Spunta Amco nel salvataggio di Ferrarini
Nella partita per il salvataggio del gruppo Ferrarini, afflitto da circa 250 milioni di indebitamento e con 310 dipendenti, arriva anche Amco, la ex Sga controllata dal ministero dell’Economia e attiva nella gestione delle non performing exposure.
Lunedì 31 agosto la società guidata da Marina Natale ha presentato, in cordata con il gruppo Pini Italia, operatore nel settore della trasformazione di suini, ha presentato al Tribunale fallimentare di Reggio Emilia una proposta per il rilancio della società alimentare che si contrappone a quella già proposta ad agosto dai creditori Intesa Sanpaolo e Unicredit e le cooperative.
La nuova proposta
Nel dettaglio, l’offerta del tandem Amco-Pini prevede che la ex Sga – che detiene anche 40 milioni di crediti di Veneto Banca vantati verso Ferrarini – mettere a disposizione le risorse finanziarie necessarie a sottoscrivere e versare un aumento di capitale minimo di 10 milioni di euro estendibili se necessario a 20 milioni. Amco, una volta che il concordato sarà omologato, erogherà un finanziamento a medio termine di 12 milioni di euro ed entrerà nel capitale del veicolo di investimento Rilancio Industrie Agroalimentari con una quota del 20% sostituendo con azioni i crediti vantati verso le società lussemburghesi azioniste di Ferrarini rispetto ai quali il gruppo Pini si è reso coobbligato. Il gruppo Pini, dal canto suo, metterà a disposizione la propria rete commerciale. Il piano punta anche a soddisfare al 100% i creditori privilegiati e quelli in prededuzione e al 33% quelli chirografari, differenziati attraverso la formazione di distinte classi di rimborso.

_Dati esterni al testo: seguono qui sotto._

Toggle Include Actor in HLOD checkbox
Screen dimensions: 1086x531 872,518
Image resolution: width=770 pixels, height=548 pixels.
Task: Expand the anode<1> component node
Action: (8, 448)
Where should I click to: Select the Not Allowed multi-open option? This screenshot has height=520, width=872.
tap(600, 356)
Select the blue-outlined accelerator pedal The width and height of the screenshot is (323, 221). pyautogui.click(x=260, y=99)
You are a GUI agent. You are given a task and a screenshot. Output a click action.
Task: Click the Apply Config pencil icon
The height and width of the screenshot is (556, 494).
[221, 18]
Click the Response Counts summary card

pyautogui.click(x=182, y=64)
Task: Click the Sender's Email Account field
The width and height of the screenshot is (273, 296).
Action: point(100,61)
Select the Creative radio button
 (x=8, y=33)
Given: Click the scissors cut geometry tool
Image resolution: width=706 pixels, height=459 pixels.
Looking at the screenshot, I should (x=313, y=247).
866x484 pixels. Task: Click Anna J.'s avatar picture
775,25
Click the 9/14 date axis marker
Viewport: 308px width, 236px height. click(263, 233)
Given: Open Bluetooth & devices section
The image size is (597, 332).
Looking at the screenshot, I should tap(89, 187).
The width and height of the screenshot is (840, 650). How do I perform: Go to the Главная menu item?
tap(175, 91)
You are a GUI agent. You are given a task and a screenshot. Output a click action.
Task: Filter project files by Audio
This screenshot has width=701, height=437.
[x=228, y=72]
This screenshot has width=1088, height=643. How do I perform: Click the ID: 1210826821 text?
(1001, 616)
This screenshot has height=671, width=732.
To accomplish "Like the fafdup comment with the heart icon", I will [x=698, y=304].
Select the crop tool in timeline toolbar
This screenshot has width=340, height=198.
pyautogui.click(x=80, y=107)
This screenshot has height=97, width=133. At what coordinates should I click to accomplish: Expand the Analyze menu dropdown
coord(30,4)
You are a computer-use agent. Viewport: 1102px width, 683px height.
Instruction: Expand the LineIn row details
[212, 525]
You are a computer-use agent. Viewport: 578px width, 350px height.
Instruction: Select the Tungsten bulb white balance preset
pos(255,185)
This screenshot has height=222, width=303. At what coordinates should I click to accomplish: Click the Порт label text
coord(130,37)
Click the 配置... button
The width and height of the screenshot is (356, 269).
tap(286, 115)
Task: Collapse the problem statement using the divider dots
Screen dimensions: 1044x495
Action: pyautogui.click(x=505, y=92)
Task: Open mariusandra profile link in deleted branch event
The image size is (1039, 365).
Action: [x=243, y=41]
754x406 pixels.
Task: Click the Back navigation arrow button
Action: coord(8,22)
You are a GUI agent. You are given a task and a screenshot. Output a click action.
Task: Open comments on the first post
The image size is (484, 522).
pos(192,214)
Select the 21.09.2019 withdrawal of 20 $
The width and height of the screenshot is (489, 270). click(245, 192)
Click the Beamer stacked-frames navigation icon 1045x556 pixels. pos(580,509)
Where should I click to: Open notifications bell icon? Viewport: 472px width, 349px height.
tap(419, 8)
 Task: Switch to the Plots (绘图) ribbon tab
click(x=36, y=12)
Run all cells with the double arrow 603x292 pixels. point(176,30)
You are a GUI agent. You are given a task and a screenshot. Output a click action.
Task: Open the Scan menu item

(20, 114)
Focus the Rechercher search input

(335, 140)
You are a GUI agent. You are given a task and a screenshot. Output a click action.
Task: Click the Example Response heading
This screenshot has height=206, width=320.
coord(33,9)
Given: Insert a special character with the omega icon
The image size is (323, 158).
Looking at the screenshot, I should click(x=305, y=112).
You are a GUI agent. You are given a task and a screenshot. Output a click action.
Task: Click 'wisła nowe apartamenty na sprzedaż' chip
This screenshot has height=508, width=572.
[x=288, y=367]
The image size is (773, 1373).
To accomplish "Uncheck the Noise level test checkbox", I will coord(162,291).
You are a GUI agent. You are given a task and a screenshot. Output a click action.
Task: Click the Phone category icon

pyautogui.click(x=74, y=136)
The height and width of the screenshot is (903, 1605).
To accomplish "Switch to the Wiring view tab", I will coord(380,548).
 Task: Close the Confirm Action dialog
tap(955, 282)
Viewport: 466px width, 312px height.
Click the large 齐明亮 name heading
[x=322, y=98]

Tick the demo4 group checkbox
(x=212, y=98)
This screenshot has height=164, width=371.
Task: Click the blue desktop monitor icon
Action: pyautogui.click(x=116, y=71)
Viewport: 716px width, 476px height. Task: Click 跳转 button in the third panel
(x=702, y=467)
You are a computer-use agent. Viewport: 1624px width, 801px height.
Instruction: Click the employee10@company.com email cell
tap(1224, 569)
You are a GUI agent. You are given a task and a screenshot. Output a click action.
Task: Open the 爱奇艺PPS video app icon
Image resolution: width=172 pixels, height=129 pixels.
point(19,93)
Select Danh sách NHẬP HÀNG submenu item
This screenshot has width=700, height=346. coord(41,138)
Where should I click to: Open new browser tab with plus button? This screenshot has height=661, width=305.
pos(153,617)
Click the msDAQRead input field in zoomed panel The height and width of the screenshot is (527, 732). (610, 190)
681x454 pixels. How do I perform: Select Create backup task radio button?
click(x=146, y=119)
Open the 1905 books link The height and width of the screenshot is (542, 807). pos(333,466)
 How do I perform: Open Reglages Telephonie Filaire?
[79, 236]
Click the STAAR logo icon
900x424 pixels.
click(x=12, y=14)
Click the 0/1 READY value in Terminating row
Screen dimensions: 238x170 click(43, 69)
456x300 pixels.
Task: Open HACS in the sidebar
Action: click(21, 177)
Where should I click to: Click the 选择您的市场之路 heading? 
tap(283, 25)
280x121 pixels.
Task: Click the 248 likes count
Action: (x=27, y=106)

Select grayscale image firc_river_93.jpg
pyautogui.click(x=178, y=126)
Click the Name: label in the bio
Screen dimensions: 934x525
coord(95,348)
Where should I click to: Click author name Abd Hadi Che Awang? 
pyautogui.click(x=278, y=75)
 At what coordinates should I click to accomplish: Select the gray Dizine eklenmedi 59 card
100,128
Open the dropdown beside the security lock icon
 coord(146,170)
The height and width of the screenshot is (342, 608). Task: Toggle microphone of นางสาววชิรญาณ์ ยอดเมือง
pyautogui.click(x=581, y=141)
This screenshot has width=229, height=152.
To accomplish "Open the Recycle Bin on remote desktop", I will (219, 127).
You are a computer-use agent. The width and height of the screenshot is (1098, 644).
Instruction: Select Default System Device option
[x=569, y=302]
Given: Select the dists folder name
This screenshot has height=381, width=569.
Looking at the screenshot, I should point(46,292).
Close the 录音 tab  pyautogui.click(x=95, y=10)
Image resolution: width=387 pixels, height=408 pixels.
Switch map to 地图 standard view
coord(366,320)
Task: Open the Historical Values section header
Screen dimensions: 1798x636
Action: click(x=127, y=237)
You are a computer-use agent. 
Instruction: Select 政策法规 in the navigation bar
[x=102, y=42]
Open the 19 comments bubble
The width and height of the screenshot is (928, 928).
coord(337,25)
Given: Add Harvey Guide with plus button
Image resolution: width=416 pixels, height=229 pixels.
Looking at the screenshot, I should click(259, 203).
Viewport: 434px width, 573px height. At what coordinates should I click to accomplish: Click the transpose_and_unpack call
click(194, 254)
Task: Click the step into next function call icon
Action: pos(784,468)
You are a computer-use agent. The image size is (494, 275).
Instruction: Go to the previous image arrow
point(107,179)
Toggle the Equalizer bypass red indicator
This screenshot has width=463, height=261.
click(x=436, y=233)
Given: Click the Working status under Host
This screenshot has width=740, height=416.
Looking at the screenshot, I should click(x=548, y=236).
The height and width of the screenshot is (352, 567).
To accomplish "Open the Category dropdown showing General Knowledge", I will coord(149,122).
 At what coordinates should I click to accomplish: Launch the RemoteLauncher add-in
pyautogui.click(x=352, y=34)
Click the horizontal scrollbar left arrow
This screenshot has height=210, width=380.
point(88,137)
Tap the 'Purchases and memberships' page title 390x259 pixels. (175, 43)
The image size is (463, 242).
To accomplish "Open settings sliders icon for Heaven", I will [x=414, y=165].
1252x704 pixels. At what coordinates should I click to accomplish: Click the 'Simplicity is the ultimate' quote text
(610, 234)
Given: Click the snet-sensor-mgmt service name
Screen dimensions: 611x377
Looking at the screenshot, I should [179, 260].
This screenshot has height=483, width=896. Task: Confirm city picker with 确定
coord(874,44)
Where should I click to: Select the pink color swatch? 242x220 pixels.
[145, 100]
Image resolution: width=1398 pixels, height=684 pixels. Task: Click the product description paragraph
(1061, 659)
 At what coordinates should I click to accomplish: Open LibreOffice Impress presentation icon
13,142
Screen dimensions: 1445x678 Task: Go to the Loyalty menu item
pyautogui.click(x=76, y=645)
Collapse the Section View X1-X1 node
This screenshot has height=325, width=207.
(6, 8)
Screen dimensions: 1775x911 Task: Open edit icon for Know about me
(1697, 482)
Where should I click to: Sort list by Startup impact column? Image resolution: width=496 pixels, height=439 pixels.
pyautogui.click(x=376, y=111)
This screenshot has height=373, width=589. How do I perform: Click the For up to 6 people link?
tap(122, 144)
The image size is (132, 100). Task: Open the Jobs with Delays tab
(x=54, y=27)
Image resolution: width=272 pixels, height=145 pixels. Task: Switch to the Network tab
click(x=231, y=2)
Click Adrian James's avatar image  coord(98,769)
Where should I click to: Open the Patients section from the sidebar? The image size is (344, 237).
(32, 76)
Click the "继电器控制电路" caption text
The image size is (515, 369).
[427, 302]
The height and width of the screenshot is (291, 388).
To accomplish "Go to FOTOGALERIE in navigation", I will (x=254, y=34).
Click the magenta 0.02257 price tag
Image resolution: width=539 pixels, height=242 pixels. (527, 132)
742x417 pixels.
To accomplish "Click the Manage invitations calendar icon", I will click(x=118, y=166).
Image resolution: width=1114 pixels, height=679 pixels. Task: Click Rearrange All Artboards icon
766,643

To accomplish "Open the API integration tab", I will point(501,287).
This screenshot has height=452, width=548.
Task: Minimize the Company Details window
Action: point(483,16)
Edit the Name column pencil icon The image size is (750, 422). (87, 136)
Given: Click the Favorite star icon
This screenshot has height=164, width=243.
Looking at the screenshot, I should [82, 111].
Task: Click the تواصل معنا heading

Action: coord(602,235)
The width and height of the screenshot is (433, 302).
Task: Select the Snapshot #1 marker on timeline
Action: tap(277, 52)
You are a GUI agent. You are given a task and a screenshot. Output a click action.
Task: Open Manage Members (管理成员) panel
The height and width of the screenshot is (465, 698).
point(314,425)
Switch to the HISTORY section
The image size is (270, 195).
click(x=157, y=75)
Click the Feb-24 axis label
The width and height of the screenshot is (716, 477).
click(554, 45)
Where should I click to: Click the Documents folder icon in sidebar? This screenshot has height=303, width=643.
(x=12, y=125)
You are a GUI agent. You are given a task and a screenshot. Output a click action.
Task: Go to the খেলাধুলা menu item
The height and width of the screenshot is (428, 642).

Rilancio Industrie Alimentari (controllata da Pini e Amco) andrebbe a detenere l’intero capitale del gruppo Ferrarini. Amco potrà designare componenti degli organi societari e responsabili di funzioni di controllo, agendo come partner strategico nel turnaround mentre la famiglia Ferrarini resterà nel board, il gruppo valtellinese Pini holding si dedicherà alla gestione aziendale, ai rapporti con la Grande distribuzione organizzata «Mettendo a disposizione – si legge in un comunicato dell’azienda– la propria rete commerciale nel mondo (la medesima che consentirà presto al Gruppo di superare i due miliardi di euro di fatturato), consentendo a Ferrarini di aumentare in modo esponenziale il raggio di azione all’estero e di promuovere il Made in Italy».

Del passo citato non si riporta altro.